__What the task asks__:
Where the string "info" appears in a line of the data, show that line.
[[ Material to process open ]]
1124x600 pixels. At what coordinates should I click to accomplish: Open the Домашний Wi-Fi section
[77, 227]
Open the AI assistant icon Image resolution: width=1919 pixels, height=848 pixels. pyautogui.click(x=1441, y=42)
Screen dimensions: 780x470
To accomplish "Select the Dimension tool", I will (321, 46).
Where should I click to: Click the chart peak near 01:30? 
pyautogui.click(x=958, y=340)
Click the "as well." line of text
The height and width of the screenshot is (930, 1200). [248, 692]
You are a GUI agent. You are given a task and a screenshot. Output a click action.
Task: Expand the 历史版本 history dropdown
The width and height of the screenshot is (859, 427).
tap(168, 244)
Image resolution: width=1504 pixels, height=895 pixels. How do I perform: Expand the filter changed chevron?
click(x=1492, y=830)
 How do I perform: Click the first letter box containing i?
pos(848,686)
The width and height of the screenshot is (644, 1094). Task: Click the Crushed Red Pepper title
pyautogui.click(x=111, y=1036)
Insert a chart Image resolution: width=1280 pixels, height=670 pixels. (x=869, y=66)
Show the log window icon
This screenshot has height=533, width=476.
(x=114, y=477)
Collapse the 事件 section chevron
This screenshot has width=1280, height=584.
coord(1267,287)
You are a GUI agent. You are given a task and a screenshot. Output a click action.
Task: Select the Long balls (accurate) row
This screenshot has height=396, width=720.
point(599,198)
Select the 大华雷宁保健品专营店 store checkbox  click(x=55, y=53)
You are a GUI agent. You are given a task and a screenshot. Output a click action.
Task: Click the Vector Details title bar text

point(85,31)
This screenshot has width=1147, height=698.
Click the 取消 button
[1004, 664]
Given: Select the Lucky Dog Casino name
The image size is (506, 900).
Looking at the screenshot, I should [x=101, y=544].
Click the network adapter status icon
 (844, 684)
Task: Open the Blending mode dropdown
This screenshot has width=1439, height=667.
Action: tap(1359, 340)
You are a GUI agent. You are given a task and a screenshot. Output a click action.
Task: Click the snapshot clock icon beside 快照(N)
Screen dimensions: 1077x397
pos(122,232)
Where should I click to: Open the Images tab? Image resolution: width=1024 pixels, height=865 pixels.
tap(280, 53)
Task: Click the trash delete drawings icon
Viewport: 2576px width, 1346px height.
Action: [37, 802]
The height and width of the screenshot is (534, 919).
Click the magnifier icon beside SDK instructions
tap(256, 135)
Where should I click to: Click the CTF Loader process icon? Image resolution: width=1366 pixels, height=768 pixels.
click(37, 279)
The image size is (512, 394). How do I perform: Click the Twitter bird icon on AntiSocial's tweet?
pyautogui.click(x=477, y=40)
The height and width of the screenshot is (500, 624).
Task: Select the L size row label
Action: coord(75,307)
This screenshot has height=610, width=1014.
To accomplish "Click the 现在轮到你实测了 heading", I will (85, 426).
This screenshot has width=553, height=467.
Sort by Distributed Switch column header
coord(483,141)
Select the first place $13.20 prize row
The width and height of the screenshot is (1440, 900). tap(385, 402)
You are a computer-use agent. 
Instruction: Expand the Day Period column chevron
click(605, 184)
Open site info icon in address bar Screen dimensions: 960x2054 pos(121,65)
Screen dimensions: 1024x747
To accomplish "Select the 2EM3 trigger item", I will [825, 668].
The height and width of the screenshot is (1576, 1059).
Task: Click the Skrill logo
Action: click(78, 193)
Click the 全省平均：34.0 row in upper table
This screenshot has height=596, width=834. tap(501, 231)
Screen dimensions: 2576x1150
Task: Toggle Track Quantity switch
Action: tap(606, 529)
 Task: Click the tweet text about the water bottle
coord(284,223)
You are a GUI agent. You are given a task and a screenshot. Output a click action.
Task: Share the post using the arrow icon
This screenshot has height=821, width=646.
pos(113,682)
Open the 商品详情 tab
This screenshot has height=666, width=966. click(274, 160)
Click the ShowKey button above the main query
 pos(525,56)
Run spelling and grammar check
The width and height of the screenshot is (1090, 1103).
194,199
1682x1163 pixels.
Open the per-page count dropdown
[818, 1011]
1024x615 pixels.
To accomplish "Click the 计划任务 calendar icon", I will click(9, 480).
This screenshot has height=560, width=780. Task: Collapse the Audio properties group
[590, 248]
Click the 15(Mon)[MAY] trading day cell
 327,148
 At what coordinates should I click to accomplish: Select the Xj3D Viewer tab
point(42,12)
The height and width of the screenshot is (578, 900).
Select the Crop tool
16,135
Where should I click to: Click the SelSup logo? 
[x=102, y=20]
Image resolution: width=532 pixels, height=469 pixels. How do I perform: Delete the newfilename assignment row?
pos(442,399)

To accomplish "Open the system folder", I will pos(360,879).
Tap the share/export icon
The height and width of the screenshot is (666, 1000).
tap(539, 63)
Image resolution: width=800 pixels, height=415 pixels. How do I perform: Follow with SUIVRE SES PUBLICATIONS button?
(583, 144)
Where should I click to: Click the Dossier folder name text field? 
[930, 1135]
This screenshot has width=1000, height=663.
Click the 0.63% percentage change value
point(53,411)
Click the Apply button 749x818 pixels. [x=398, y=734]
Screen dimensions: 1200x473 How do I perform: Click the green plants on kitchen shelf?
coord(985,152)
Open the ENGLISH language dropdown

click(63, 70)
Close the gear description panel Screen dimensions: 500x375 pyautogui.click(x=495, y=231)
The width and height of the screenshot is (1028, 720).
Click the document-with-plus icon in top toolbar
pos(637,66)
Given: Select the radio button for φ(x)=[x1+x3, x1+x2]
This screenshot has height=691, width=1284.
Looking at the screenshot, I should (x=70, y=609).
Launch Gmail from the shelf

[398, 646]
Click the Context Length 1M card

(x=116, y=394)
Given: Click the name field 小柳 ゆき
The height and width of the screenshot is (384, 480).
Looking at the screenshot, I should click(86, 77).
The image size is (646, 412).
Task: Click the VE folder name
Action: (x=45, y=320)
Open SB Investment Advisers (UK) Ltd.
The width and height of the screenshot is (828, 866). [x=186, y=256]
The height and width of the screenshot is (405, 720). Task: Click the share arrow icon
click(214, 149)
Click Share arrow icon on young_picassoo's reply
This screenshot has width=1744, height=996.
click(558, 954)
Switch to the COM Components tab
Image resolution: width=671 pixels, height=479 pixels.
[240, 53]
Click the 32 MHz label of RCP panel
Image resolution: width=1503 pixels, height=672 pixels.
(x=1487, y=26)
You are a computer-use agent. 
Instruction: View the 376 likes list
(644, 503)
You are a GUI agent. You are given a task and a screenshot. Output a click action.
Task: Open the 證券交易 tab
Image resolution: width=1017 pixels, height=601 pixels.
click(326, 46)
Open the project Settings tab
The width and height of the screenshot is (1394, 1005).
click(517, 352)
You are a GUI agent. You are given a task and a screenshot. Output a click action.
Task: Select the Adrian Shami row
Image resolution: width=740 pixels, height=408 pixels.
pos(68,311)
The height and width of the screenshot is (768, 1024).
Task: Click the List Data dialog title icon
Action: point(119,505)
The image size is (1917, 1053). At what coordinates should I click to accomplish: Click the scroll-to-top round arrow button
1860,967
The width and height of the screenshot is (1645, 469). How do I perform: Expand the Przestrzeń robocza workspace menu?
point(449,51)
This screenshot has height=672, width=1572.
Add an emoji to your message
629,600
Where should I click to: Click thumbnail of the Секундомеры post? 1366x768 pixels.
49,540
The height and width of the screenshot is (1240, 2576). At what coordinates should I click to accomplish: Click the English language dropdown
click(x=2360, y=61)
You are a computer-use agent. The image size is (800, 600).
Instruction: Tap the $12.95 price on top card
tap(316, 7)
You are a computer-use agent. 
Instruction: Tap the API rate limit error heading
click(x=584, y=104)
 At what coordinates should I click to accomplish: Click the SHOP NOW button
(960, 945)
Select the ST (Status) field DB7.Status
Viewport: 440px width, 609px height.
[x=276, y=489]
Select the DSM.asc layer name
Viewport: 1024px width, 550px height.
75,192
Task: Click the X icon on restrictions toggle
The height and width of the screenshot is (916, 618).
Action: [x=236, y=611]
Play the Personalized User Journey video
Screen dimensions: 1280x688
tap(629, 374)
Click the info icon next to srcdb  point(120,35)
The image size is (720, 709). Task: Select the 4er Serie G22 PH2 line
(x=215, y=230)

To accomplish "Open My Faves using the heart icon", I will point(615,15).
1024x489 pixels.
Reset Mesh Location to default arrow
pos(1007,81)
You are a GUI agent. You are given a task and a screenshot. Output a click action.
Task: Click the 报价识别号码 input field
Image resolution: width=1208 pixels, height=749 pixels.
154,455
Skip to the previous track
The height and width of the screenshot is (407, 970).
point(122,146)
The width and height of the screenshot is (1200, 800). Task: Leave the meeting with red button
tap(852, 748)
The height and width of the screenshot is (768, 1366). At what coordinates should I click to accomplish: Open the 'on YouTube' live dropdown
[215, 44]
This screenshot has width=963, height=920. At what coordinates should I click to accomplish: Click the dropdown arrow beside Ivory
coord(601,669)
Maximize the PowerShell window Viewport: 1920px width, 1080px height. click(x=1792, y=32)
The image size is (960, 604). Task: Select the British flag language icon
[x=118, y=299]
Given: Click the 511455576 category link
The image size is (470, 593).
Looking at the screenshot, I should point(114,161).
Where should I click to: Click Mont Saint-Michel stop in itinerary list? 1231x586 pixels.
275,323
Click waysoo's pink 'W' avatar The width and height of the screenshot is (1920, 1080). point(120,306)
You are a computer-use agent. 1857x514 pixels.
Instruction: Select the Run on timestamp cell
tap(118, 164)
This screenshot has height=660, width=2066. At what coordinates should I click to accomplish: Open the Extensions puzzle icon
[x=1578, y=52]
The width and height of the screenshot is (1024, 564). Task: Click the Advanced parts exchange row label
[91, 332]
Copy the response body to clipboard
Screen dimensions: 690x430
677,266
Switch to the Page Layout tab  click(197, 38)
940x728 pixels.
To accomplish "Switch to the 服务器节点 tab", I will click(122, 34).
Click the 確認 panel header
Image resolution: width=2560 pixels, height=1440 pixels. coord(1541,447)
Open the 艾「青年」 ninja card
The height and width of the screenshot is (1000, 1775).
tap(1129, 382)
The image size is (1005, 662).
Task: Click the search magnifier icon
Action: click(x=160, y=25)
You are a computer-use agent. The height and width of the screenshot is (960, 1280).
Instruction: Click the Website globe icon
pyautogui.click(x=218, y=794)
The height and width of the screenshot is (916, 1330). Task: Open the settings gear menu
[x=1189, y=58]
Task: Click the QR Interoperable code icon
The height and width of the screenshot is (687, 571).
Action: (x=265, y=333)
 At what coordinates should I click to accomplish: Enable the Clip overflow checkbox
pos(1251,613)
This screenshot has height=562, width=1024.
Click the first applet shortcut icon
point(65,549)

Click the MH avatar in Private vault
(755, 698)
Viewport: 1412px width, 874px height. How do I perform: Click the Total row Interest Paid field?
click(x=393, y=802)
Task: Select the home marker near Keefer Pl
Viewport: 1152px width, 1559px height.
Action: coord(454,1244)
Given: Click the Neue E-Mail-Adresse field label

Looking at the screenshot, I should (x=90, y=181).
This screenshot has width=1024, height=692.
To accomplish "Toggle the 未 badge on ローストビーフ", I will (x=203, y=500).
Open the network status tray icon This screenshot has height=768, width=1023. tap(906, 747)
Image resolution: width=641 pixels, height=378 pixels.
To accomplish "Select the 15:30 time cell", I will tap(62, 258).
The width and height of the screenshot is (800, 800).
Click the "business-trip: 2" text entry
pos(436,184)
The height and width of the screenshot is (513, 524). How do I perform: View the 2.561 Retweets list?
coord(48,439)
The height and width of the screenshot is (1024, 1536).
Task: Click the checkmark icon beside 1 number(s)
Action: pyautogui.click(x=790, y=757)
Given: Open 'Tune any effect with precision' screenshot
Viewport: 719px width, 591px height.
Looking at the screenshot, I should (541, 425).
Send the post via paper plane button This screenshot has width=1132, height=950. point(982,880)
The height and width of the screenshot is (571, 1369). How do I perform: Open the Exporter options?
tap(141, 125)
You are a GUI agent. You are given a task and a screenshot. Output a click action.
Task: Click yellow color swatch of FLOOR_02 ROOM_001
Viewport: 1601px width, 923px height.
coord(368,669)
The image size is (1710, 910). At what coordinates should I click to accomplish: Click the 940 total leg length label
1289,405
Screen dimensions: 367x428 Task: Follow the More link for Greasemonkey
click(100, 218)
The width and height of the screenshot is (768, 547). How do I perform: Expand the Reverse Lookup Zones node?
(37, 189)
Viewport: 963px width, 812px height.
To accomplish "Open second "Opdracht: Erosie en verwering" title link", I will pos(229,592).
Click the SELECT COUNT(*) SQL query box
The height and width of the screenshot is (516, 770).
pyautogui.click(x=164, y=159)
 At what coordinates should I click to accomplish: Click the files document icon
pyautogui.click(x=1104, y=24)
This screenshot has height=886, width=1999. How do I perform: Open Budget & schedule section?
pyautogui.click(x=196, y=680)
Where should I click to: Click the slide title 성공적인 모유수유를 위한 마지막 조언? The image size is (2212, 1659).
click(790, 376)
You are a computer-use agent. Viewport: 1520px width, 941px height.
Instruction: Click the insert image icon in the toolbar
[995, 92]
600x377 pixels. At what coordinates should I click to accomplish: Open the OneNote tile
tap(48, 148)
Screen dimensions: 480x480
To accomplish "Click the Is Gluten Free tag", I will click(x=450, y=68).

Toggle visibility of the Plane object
[[ Material to process closed ]]
__Result of this exercise__:
Open site info icon in address bar Screen dimensions: 960x2054 pos(121,65)
Click the info icon next to srcdb  point(120,35)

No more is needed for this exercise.